- ABOUT THIS TASK
Format everything from the line containing "has height=720, width=960." down to the line containing "I want to click on x-axis-label: GPS" as a Markdown table, with a No. column numbering each line and a Text column holding the line itself. Leave out blank lines.

_ _ _ _

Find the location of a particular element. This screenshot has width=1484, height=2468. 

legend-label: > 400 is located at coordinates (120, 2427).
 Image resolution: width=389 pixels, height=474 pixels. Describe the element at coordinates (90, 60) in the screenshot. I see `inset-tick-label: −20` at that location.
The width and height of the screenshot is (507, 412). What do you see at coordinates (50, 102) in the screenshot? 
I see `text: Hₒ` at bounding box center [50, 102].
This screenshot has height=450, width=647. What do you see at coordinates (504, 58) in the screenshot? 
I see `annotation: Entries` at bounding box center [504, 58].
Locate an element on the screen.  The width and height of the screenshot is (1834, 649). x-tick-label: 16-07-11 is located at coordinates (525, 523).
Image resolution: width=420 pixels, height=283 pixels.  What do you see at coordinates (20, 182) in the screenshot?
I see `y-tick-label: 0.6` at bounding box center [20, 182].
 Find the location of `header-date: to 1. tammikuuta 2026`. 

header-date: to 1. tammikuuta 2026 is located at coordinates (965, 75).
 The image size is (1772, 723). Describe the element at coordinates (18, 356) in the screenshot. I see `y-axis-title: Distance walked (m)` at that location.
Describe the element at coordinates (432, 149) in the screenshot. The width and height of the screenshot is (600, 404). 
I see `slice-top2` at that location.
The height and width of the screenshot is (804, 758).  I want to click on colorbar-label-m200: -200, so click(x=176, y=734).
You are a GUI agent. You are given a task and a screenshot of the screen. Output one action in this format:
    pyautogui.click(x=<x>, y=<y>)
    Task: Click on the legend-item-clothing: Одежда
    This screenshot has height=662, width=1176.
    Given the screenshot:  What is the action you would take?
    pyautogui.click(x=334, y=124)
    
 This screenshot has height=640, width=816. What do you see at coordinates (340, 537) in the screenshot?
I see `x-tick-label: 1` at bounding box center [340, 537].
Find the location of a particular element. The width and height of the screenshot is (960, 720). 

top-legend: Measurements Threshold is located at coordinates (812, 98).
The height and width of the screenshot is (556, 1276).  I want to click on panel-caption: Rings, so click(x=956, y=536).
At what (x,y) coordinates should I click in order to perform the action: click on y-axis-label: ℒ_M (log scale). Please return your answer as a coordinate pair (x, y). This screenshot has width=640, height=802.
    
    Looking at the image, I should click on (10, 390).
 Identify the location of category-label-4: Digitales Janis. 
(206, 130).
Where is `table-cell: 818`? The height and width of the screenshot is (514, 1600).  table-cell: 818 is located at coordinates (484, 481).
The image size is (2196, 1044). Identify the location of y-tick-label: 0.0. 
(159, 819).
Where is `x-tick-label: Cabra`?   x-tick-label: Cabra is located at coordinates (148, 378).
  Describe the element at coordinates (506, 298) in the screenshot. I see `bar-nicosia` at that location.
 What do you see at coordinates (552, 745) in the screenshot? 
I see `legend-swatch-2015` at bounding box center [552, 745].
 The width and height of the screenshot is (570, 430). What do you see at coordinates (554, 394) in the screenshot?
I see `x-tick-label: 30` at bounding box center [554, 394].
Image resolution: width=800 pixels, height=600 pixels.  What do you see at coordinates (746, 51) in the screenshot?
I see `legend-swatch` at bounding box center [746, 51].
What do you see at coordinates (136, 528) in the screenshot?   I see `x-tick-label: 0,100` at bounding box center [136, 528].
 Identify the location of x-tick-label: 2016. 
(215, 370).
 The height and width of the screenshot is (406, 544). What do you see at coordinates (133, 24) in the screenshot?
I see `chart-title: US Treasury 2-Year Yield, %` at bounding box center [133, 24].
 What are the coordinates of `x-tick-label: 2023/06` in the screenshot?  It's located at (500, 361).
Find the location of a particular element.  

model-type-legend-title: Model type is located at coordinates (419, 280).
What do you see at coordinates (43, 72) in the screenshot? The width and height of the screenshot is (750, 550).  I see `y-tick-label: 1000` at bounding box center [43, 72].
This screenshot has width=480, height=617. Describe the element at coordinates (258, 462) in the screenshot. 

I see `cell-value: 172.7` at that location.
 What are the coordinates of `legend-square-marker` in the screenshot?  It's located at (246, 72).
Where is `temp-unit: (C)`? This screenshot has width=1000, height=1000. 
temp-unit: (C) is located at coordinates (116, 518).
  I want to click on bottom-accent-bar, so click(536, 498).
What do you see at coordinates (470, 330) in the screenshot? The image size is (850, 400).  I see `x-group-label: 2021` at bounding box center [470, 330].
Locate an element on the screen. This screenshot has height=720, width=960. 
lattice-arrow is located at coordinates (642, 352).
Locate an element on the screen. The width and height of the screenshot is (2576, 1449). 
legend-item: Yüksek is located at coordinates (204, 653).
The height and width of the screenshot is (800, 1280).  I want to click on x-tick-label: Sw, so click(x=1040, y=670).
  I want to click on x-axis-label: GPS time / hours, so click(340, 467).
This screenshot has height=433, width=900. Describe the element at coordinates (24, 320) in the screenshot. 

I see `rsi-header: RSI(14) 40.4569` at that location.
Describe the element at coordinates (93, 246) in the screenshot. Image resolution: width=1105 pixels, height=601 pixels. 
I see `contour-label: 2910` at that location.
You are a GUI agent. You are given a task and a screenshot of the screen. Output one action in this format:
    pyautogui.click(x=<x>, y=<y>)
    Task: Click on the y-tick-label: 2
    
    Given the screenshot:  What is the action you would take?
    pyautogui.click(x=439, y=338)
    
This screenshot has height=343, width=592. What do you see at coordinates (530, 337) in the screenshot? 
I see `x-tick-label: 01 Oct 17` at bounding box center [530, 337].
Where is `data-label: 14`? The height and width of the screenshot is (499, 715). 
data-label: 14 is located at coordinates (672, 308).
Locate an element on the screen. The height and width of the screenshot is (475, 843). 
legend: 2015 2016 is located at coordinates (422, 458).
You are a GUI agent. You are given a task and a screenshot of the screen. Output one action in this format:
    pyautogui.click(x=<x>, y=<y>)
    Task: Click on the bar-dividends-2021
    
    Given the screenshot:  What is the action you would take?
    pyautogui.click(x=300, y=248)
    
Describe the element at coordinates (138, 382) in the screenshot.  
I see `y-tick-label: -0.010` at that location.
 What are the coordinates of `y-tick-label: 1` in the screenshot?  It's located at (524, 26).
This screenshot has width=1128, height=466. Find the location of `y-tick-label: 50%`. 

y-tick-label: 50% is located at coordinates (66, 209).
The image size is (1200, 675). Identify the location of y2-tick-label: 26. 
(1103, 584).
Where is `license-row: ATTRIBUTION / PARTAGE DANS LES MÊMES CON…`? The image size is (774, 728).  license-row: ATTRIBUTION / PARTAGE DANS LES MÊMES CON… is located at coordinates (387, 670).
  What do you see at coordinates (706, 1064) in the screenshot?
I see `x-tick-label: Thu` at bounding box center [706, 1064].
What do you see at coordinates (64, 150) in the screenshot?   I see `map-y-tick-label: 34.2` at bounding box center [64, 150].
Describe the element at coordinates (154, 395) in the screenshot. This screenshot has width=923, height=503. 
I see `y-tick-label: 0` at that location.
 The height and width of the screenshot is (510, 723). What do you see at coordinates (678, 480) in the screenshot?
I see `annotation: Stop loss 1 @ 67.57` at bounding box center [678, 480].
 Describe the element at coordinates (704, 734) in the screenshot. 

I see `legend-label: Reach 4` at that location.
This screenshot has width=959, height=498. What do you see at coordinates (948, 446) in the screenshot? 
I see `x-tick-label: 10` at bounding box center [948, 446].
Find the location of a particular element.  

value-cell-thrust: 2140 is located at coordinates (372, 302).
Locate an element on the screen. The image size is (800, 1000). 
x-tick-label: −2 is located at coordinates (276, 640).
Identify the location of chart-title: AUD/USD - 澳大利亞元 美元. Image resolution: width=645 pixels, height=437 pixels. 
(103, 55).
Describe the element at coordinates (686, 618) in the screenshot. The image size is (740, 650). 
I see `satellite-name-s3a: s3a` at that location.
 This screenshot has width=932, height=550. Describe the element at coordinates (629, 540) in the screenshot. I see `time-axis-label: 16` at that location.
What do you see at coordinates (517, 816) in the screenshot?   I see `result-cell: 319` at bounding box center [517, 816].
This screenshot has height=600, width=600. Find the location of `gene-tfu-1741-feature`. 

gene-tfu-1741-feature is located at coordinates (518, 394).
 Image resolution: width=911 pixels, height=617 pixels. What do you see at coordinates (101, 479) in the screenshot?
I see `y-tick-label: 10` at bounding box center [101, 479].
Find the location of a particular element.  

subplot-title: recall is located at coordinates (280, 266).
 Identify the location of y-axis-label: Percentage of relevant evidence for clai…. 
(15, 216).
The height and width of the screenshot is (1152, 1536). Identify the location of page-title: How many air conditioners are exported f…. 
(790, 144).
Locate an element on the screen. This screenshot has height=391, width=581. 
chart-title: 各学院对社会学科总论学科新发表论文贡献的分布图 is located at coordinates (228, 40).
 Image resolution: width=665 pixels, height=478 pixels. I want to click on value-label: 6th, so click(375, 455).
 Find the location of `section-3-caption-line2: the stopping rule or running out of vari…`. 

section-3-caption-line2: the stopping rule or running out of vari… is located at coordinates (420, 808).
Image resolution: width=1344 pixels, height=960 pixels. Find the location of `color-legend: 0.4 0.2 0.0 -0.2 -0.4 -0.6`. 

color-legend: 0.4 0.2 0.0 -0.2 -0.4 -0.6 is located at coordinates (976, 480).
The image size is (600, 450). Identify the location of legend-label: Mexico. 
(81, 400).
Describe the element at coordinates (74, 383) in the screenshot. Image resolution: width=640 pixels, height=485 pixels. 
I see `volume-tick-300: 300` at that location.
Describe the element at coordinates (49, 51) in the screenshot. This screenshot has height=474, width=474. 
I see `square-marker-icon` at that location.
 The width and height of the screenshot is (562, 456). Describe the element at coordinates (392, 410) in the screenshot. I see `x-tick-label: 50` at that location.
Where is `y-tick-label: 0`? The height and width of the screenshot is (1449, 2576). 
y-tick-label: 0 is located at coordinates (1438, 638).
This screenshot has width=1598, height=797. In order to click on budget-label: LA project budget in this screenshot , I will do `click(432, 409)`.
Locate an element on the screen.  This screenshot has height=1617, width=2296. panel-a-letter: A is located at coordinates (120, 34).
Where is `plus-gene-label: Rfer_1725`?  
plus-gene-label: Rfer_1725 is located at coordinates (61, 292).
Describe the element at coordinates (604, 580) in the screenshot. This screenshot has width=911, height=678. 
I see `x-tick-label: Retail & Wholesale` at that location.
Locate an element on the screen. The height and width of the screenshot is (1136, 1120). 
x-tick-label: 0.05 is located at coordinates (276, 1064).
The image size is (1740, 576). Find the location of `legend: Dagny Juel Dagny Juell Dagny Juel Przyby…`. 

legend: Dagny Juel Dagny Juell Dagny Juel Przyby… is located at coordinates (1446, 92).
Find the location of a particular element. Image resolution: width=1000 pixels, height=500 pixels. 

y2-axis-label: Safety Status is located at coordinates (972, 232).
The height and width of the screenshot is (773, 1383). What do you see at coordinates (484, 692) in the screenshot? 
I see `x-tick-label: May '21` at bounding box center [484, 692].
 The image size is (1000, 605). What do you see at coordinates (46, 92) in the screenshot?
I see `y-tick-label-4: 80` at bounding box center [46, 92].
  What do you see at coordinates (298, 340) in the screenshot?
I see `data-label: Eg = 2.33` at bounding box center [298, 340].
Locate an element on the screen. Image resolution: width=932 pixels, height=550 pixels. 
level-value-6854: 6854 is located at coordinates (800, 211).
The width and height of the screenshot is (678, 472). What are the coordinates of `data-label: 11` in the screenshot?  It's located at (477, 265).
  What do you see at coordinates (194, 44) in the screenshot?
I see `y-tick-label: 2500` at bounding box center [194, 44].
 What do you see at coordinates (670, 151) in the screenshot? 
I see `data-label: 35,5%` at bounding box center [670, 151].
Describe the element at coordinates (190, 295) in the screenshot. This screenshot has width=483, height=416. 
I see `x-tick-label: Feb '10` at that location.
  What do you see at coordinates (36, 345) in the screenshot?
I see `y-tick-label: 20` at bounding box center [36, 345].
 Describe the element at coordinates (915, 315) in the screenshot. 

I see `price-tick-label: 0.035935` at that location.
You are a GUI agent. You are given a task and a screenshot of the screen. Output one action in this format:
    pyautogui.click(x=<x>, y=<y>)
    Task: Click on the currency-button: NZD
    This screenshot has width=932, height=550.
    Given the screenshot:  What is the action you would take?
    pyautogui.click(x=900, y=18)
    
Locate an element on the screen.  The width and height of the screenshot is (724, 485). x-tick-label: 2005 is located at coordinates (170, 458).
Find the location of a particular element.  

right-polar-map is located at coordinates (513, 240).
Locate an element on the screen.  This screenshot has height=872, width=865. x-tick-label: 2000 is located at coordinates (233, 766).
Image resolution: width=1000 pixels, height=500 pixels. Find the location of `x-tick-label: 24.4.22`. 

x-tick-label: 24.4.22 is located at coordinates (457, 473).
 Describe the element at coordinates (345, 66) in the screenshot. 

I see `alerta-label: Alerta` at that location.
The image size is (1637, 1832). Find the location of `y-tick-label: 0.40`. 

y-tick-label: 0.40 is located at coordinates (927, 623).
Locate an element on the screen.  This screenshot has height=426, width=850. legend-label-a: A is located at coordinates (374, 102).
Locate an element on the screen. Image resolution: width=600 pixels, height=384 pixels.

_ _ _ _

- COMPLETED TASK
| No. | Text |
|---|---|
| 1 | Locate an element on the screen. This screenshot has height=720, width=960.  |
| 2 | lattice-arrow is located at coordinates (642, 352). |
| 3 | Locate an element on the screen. The width and height of the screenshot is (2576, 1449).  |
| 4 | legend-item: Yüksek is located at coordinates (204, 653). |
| 5 | The height and width of the screenshot is (800, 1280).  I want to click on x-tick-label: Sw, so click(x=1040, y=670). |
| 6 |   I want to click on x-axis-label: GPS time / hours, so click(340, 467). |